*** EXCERPTED DATA ***

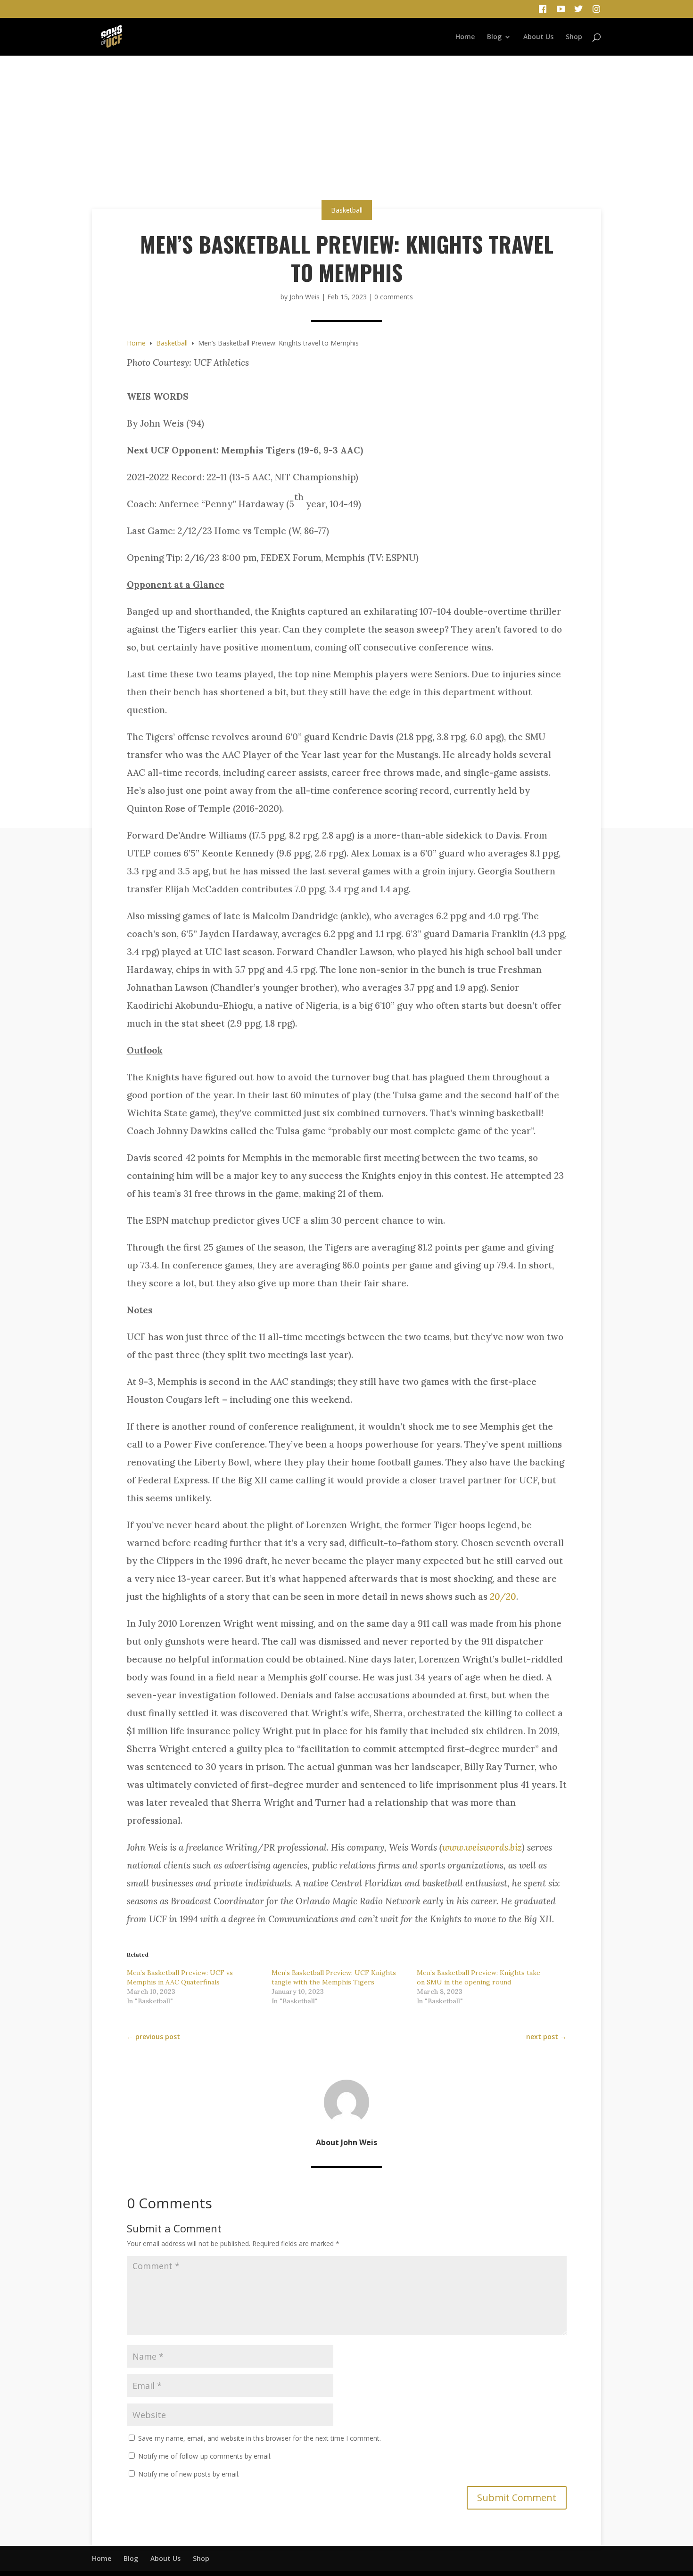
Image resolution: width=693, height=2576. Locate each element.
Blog (494, 37)
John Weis (304, 296)
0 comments (393, 296)
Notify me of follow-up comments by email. (205, 2456)
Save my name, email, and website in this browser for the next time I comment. (259, 2438)
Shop (574, 37)
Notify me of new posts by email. (188, 2473)
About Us (538, 37)
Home (465, 37)
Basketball (347, 210)
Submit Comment (516, 2497)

*** End of EXCERPTED DATA ***

:: EXERCISE ::
Copy each line above exactly. Images do not belong in the copy.

:: ANSWER AREA ::
Image resolution: width=693, height=2576. Locate each element.
Blog (494, 37)
John Weis (304, 296)
0 comments (393, 296)
Notify me of follow-up comments by email. (205, 2456)
Save my name, email, and website in this browser for the next time I comment. (259, 2438)
Shop (574, 37)
Notify me of new posts by email. (188, 2473)
About Us (538, 37)
Home (465, 37)
Basketball (347, 210)
Submit Comment (516, 2497)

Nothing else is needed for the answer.